What do you get when you take Jabra’s tech and stuff it into an even smaller package? We take Jabra‘s latest elite wireless sports earbuds and give ’em a go.
Jabra is honestly no stranger to making wireless goods, especially those which are geared to the sporty sort. One of their latest wireless offerings is the Jabra Elite Sport, a pair of earphones designed to be low profile and with a snug fit for the days when you hit the gym; especially since it’s capable of being your own personal trainer that can keep track of your reps.
The Jabra Elite Sport doesn’t seem to be all much out of the box.

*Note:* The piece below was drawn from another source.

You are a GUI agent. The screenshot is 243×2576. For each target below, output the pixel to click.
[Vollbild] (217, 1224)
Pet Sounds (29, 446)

A pair of relatively tiny things, they fit in your ear with the help of some foam or silicon earbuds and a bunch of eargels for that proper fit. Speaking of earbuds, out of the box you will get three pairs of foam and silicon earbuds each, with three sizes of eargels. The units themselves are water resistant and covered with a rubberised coating, so you don’t have to worry about them flying off when they get inevitably drenched in sweat.
The left side earbud houses the volume controls while the right side has the power button as well as the function button you need to operate the Jabra Sport app, but more on that later.
The Elite Sport also comes with a nifty little hard carrying case that also doubles as a charging case. This is pretty similar in concept to that of Samsung’s IconX earbuds that were released in the latter half of last year, but with somewhat larger size. The case also doubles as the charging cradle for the earbuds, so you might want to make sure you never lose them.
As far as comfort is concerned, the Elite Sport is a bit of a hit and miss. If you’ve read some of my previous audio reviews, you probably already know that my ear canals aren’t quite the same size, and usually demands that I use different size earbuds for any in-ear earphones. In this case, however, I managed to use the same fit size of foam earbuds with no issue so I didn’t have to swap out to different sizes. That said, the headset does, in fact, do well in not falling out during more rigorous movements but you might still encounter some discomfort while wearing the earbuds for long periods of time.
Maybe this won’t be the case for everyone (each individual will have their own fit) but it’s quite nice that Jabra includes multiple sizes of earbuds as a standard for most of their products.
If you’re in it for the music, this isn’t really one for you. While the mids and highs are sort of decent, I can’t speak much for the bass. But the music quality is quite passable if you just want to ding them on for a trip to the gym, but those looking for a truly great musical experience might not find what they are looking for here.
On the other hand, call quality is absolutely superb, as expected from Jabra.
This is where the Elite Sport really shines. On top of being able to coach you without having to operate from your phone, the earbuds are also able to accurately count your reps as you go along. Like many of its sporty kin, the Elite Sport keeps track of your heart rate and will log your activities and exercise while the app is running.
After your workout, the app will give a quick rundown on your statistics, like your heart rate and whether or not your exercise was strenuous (likely based on your heart rate). To activate the training run, all you need to do is to hold down the button on the right side and it will start up. No need to have your phone out and fiddle with it to get started, which I really like.
As a plus, you can still listen to your music while having the app coach you through your exercise, as the trainer will simply lower the volume of your music while it is speaking. Otherwise, it will be playing like normal so you don’t have to worry about the app dominating your entire workout and leaving you with no entertainment. Doesn’t work quite as well while doing cross training in my opinion, as you will be doing lots in short bursts so the trainer does seem somewhat disruptive if you’re trying to catch your tunes.
On their own, the earbuds can run for about 3 hours worth of continuous use, which is pretty expected for any earbuds of this sort; but the case offers an additional 6 hours of juice, so you can get about 2 extra charges out of that alone.
Given that the Jabra Elite Sport retails a good RM1259, it’s a wee bit expensive for what it can do but at least it does it well. It makes for a pretty decent workout coach, and while the music quality isn’t the very best, it’s still pretty decent everything considered. The device could use a bit more battery life but not many people will be spending over 3 hours at the gym so as long as you have the case with you, it’s a non-issue. Also, due to the size of the earbuds, it’s quite possible to accidentally lose them if you’re not careful, so you better make sure they stick to that charging case like glue.
Overall, it’s not a bad set of extremely portable earphones but if you’re on a budget, one of its more affordable siblings might be up your alley.